The partitioning column does not display in dataiku
boumezrag
Registered Posts: 15 ✭✭✭✭
Hi everybody,
I an getting a real problem, when I import a table from hive , the partitioning column does not display in dataiku
please any help ?
I an getting a real problem, when I import a table from hive , the partitioning column does not display in dataiku
please any help ?
Tagged:
Best Answer
-
Hi,
partitioning columns in Hive are logical columns that expose the path from the table root directory on HDFS to the files containing the data for a given partition value. In DSS, when you retrieve data from the dataset corresponding to the Hive table, you pass a list of values for the partitioning columns, and the data is filtered on these values. You can see the list of the existing values in the partitioning columns in the Status tab, or in the Sampling panel on the left of your Explore tab.
Regards,
Answers
-
Thank you for your answer,
To be honest I didn't understand , in the status tab we can see the list of all columns but not the partitioning one.
My question is : I have a table with 13 columns ( including the partitioning column) , I can see only 12 ! how can I do to display the 13 columns .
Thanks in advance. -
since you imported a partitioned Hive table as a DSS dataset, you should have a defined partitioning scheme in the dataset's Partitioning tab (under its Settings), with the missing column as dimension.
In the Status tab, you can display as Partition table, and the display will be a table with the partition identifiers as row identifiers. A partition identifier is a '|' separated list of the values of the partitioning columns. -
I attached a screenshot,
When you said "and the display will be a table with the partition identifiers as row identifiers"

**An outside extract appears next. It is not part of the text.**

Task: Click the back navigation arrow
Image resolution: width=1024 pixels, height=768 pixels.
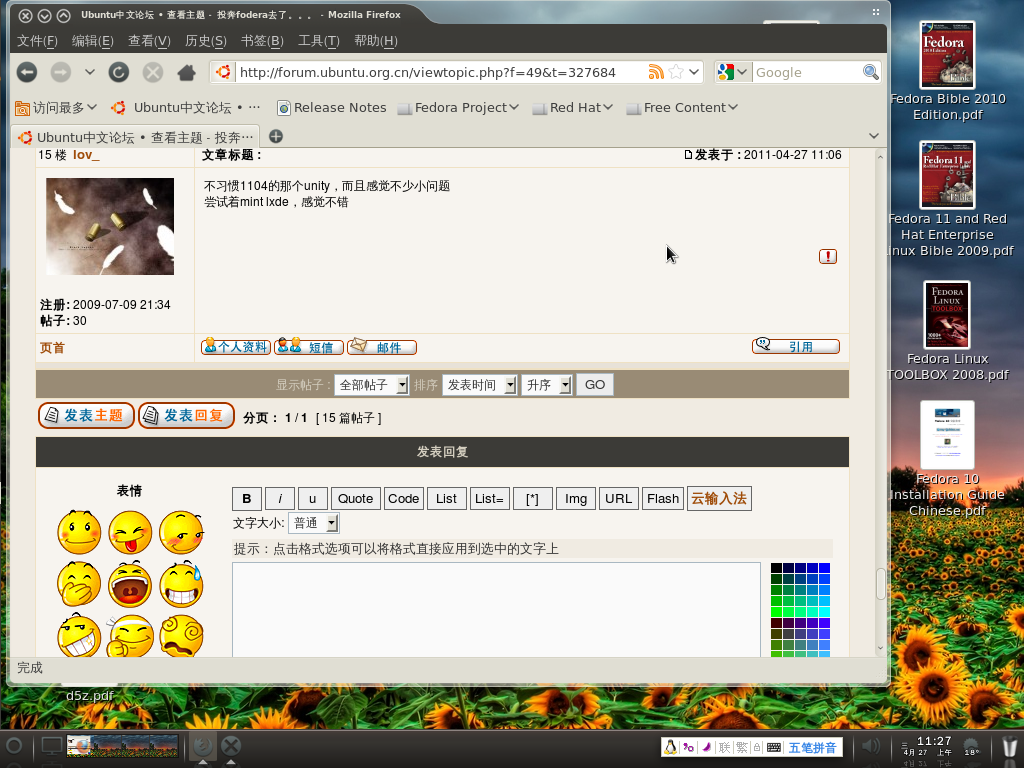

is this what I screenshoted ? -
this is my screenshot
-
the values for the partition column can indeed be seen on the left.
-
So there is no way to display this column with the others ??? sorry for asking too many questions
-
This is not possible at the moment. But:
- you can specify which values of this partition column you want when you browse a dataset or build a dataset
- you can always access the column and its data via Hiveserver2 (ie SQL notebook, or in a Hive recipe when you set the engine in the Advanced tab to Hiveserver2) -
Thank you so much ,
I get it now ;-)